1
votes

I am working on some CUDA program and I wanted to speed up computation using constant memory but it turned that using constant memory makes my code ~30% slower.

I know that constant memory is good at broadcasting reads to whole warps and I thought that my program could take an advantage of it.

Here is constant memory code:

__constant__ float4 constPlanes[MAX_PLANES_COUNT];

__global__ void faultsKernelConstantMem(const float3* vertices, unsigned int vertsCount, int* displacements, unsigned int planesCount) {

    unsigned int blockId = __mul24(blockIdx.y, gridDim.x) + blockIdx.x;
    unsigned int vertexIndex = __mul24(blockId, blockDim.x) + threadIdx.x;

    if (vertexIndex >= vertsCount) {
        return;
    }

    float3 v = vertices[vertexIndex];
    int displacementSteps = displacements[vertexIndex];

    //__syncthreads();

    for (unsigned int planeIndex = 0; planeIndex < planesCount; ++planeIndex) {
        float4 plane = constPlanes[planeIndex];
        if (v.x * plane.x + v.y * plane.y + v.z * plane.z + plane.w > 0) {
            ++displacementSteps;
        }
        else {
            --displacementSteps;
        }
    }

    displacements[vertexIndex] = displacementSteps;
}

Global memory code is the same but it have one parameter more (with pointer to array of planes) and uses it instead of global array.

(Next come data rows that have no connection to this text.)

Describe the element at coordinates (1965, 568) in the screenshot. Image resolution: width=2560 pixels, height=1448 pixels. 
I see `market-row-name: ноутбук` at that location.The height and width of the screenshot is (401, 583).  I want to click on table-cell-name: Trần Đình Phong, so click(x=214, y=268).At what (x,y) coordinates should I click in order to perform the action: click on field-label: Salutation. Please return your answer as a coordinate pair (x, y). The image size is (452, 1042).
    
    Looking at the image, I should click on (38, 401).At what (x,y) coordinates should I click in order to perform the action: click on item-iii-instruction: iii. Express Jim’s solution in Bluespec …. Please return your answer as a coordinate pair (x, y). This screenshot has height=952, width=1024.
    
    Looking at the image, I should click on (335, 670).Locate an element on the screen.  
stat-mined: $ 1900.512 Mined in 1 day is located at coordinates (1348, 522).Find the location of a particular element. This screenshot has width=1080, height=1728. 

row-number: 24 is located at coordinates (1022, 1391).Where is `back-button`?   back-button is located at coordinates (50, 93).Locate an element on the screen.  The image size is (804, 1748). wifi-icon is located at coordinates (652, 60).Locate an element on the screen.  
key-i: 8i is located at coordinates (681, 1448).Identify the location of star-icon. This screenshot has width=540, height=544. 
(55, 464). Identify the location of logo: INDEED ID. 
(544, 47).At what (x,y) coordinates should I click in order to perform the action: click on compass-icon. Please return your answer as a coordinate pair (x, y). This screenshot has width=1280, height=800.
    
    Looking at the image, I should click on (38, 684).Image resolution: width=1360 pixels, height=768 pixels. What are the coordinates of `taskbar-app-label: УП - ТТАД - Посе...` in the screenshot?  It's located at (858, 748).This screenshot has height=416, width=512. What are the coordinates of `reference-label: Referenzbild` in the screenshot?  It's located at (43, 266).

I thought that those first global memory reads

float3 v = vertices[vertexIndex];
int displacementSteps = displacements[vertexIndex];

may cause "desynchronization" of threads and then they will not take an advantage of broadcasting of constant memory reads so I've tried to call __syncthreads(); before reading constant memory but it did not changed anything.

What is wrong? Thanks in advance!

System:

  • CUDA Driver Version: 5.0
  • CUDA Capability: 2.0

Parameters:

  • number of vertices: ~2.5 millions
  • number of planes: 1024

Results:

  • constant mem version: 46 ms
  • global mem version: 35 ms

EDIT:

So I've tried many things how to make the constant memory faster, such as:

1) Comment out the two global memory reads to see if they have any impact and they do not. Global memory was still faster.

2) Process more vertices per thread (from 8 to 64) to take advantage of CM caches. This was even slower then one vertex per thread.

2b) Use shared memory to store displacements and vertices - load all of them at beginning, process and save all displacements. Again, slower than shown CM example.

After this experience I really do not understand how the CM read broadcasting works and how can be "used" correctly in my code. This code probably can not be optimized with CM.

EDIT2:

Another day of tweaking, I've tried:

3) Process more vertices (8 to 64) per thread with memory coalescing (every thread goes with increment equal to total number of threads in system) -- this gives better results than increment equal to 1 but still no speedup

4) Replace this if statement

if (v.x * plane.x + v.y * plane.y + v.z * plane.z + plane.w > 0) {
    ++displacementSteps;
}
else {
    --displacementSteps;
}

which is giving 'unpredictable' results with little bit of math to avoid branching using this code:

float dist = v.x * plane.x + v.y * plane.y + v.z * plane.z + plane.w;
int distInt = (int)(dist * (1 << 29));  // distance is in range (0 - 2), stretch it to int range
int sign = 1 | (distInt >> (sizeof(int) * CHAR_BIT - 1));  // compute sign without using ifs
displacementSteps += sign;

Unfortunately this is a lot of slower (~30%) than using the if so ifs are not that big evil as I thought.

EDIT3:

I am concluding this question that this problem probably can not be improved by using constant memory, those are my results*:

Graph of global and constant memory performance

*Times reported as median from 15 independent measurements. When constant memory was not large enough for saving all planes (4096 and 8192), kernel was invoked multiple times.

1
__syncthreads() has different purpose. You use it when you want to synchronize block level threads, e.g. when you make use of shared memory. For this case is out of question. - KiaMorot

1 Answers

2
votes

Although a compute capability 2.0 chip has 64k of constant memory, each of the multi-processors has only 8k of constant-memory cache. Your code has each thread requiring access to all 16k of the constant memory, so you are losing performance through cache misses. To effectively use constant memory for the plane data, you will need to restructure your implementation.